I am doing tests for this issue on a 5+1 node cluster, each node is 2core/2gb 
and hosting two HDFS and two HBase instances (0.19 cluster still up but it's 
idle).

Using a newer version of the HBench tool I posted in HBASE-1501, I'm able to 
run a number of different tests with high numbers of columns.

My test is inserting 10 rows, each with 2M columns.  I do it in 200 rounds, 
each round I insert 10k columns in each of the 10 rows.

Qualifiers are incremented binary longs (1 -> 2M), so 8 bytes.  Values are 
randomized binary data of fixed length.  By varying the size of the value (have 
tried between 8 and 32 bytes per value), I can get different behavior.  
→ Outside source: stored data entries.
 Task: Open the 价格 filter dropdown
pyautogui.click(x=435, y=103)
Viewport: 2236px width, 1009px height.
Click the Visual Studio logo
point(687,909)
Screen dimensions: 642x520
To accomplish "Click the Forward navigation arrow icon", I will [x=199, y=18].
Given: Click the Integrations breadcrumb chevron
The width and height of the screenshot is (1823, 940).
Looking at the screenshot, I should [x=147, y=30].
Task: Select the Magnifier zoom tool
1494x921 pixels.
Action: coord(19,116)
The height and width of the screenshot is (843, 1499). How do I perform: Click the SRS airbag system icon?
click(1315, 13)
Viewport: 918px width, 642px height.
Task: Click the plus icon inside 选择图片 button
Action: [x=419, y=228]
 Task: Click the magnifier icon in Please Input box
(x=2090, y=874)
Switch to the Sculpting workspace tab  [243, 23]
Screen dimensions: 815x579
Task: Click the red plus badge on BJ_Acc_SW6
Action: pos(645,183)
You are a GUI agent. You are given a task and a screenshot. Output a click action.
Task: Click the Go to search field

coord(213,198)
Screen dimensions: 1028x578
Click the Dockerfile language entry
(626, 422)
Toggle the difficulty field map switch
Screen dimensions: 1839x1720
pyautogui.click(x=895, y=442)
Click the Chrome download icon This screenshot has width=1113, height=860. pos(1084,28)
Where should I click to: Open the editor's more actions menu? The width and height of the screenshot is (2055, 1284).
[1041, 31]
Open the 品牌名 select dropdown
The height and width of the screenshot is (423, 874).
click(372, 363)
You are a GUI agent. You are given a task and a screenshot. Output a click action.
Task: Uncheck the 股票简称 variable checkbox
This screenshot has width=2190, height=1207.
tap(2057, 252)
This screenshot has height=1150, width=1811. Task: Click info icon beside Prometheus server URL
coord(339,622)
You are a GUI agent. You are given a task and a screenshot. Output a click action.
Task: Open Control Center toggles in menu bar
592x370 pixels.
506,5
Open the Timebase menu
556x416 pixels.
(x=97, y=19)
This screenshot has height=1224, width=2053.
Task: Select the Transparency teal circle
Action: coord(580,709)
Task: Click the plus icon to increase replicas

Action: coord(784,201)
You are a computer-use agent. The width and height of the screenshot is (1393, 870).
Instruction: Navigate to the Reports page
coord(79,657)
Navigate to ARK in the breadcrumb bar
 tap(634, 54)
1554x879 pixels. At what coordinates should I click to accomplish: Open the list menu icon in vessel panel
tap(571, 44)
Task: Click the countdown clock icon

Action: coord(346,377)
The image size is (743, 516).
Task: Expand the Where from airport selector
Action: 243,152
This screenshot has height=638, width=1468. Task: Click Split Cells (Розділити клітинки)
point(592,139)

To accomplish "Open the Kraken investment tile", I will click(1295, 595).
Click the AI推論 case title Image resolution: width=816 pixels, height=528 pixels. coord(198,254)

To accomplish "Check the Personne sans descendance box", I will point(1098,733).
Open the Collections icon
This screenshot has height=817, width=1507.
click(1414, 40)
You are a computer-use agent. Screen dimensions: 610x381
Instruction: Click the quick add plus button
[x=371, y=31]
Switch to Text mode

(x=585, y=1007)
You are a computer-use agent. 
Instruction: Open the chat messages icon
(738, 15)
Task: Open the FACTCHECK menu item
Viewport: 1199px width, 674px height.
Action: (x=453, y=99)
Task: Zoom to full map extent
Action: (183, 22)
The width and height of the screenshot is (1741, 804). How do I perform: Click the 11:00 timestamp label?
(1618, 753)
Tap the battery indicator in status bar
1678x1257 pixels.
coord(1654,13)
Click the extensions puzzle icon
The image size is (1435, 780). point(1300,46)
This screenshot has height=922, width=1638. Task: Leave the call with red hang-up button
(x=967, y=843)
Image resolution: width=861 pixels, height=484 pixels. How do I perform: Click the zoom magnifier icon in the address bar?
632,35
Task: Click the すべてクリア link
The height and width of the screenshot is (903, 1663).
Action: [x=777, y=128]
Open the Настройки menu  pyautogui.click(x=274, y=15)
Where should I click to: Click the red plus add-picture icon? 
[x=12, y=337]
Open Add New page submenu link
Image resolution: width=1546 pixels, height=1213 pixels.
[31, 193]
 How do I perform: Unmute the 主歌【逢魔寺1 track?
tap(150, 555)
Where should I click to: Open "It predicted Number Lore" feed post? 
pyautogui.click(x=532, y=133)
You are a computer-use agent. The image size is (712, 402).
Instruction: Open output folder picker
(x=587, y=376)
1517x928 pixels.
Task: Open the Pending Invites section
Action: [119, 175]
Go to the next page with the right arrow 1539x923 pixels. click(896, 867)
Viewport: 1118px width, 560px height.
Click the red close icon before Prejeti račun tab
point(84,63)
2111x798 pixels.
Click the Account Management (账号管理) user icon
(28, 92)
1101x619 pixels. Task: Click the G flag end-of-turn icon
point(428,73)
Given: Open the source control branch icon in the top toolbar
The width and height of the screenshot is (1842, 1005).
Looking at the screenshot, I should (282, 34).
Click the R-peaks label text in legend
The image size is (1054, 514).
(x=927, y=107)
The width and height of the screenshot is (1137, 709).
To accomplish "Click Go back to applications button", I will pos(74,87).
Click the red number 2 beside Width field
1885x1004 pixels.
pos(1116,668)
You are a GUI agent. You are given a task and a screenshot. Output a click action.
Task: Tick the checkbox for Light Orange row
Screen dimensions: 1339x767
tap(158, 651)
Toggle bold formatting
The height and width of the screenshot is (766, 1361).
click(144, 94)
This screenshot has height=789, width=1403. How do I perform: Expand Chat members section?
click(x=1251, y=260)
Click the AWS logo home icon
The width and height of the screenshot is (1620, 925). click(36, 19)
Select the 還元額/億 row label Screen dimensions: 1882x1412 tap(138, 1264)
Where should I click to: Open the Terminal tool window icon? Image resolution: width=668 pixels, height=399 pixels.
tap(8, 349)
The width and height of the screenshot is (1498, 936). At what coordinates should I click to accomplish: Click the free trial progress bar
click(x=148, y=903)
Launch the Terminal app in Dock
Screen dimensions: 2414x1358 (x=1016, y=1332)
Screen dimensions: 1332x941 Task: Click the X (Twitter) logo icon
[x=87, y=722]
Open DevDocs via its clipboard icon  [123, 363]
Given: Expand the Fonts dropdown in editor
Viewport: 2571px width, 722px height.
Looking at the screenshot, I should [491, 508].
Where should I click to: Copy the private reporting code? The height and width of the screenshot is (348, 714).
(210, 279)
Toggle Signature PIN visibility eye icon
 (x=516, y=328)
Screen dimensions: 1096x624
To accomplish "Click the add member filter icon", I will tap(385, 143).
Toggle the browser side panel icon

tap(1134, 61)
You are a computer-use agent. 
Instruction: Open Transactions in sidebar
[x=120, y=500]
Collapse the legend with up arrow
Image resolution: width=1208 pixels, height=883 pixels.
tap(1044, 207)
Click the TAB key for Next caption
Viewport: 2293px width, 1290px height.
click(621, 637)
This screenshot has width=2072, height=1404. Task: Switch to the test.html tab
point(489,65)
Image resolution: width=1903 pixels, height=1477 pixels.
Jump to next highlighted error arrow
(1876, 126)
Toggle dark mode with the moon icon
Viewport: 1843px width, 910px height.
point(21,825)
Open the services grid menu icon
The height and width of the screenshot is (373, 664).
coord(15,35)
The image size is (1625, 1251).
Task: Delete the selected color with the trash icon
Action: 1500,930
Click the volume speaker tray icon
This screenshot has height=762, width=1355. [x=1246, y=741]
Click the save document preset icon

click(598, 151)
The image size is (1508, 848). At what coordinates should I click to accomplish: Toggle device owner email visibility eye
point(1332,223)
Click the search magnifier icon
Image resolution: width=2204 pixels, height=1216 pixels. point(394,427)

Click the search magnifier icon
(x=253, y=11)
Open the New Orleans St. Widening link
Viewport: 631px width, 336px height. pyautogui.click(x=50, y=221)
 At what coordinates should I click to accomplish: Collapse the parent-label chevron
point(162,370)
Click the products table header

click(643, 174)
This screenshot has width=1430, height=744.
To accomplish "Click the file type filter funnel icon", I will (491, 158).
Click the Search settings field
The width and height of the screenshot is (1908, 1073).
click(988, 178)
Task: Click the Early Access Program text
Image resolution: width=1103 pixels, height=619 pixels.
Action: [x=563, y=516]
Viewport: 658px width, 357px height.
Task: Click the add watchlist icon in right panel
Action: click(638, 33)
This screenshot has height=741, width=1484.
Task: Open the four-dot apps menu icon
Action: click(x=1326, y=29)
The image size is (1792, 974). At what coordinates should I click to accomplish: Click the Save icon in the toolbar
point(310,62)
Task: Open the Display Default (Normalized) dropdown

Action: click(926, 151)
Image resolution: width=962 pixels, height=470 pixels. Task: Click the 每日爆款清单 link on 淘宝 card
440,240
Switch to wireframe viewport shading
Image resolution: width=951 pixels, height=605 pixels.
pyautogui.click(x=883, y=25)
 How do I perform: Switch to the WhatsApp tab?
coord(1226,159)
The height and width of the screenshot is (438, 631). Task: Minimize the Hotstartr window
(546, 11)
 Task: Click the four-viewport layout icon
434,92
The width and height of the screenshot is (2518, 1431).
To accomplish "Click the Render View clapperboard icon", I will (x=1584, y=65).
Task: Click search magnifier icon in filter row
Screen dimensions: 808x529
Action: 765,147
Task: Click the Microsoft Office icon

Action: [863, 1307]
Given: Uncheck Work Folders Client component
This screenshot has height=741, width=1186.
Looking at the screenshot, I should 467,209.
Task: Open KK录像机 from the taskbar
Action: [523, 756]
With not much memory to give the RS, I run into OOME problems when serializing 
the Result.  I'm going to rerun tests at higher value sizes and get some clean 
logs to look at, making sure I have block caching disabled so it doesn't hog 
heap.

However, with 8 byte values I'm able to import without a problem (causes 
several splits, in the end we have 5 regions for the 10 rows).  In addition to 
the import test, I'm also scanning these 10 rows in two ways.  A full scan (all 
in family) as well as a skip scan (i'm asking for two specific columns, 
qualifier=1 and qualifier=1888888, so beginning and end of each row).

{noformat}
Inserted 10 rows each with 2000000 total columns in 344566ms (34456.6ms/row)

Skip Scanner open
Row [row0] Scanned, Contains 2 Columns (10155 ms)
Row [row1] Scanned, Contains 2 Columns (9978 ms)
Row [row2] Scanned, Contains 2 Columns (10675 ms)
Row [row3] Scanned, Contains 2 Columns (9608 ms)
Row [row4] Scanned, Contains 2 Columns (11703 ms)
Row [row5] Scanned, Contains 2 Columns (12103 ms)
Row [row6] Scanned, Contains 2 Columns (6828 ms)
Row [row7] Scanned, Contains 2 Columns (6603 ms)
Row [row8] Scanned, Contains 2 Columns (6331 ms)
Row [row9] Scanned, Contains 2 Columns (6553 ms)
Scanned 10 rows in 90551ms (9055.1ms/row)

Full Scanner open
Row [row0] Scanned, Contains 2000000 Columns (14374 ms)
Row [row1] Scanned, Contains 2000000 Columns (14879 ms)
Row [row2] Scanned, Contains 2000000 Columns (14053 ms)
Row [row3] Scanned, Contains 2000000 Columns (14263 ms)
Row [row4] Scanned, Contains 2000000 Columns (8811 ms)
Row [row5] Scanned, Contains 2000000 Columns (10327 ms)
Row [row6] Scanned, Contains 2000000 Columns (9757 ms)
Row [row7] Scanned, Contains 2000000 Columns (9343 ms)
Row [row8] Scanned, Contains 2000000 Columns (9526 ms)
Row [row9] Scanned, Contains 2000000 Columns (10004 ms)
Scanned 10 rows in 115342ms (11534.2ms/row)
{noformat}

Repeated runs improve performance, and ordering of the two types of scans makes 
a difference.  Block cache is off so we're seeing the effect of the linux file 
cache.

> If millions of columns in a column family, hbase scanner won't come up
> ----------------------------------------------------------------------
>
>                 Key: HBASE-867
>                 URL: https://issues.apache.org/jira/browse/HBASE-867
>             Project: Hadoop HBase
>          Issue Type: Bug
>            Reporter: stack
>            Assignee: Jonathan Gray
>            Priority: Critical
>             Fix For: 0.20.0
>
>
> Our Daniel has uploaded a table that has a column family with millions of 
> columns in it.  He can get items from the table promptly specifying row and 
> column.  Scanning is another matter.  Thread dumping I see we're stuck in the 
> scanner constructor nexting through cells.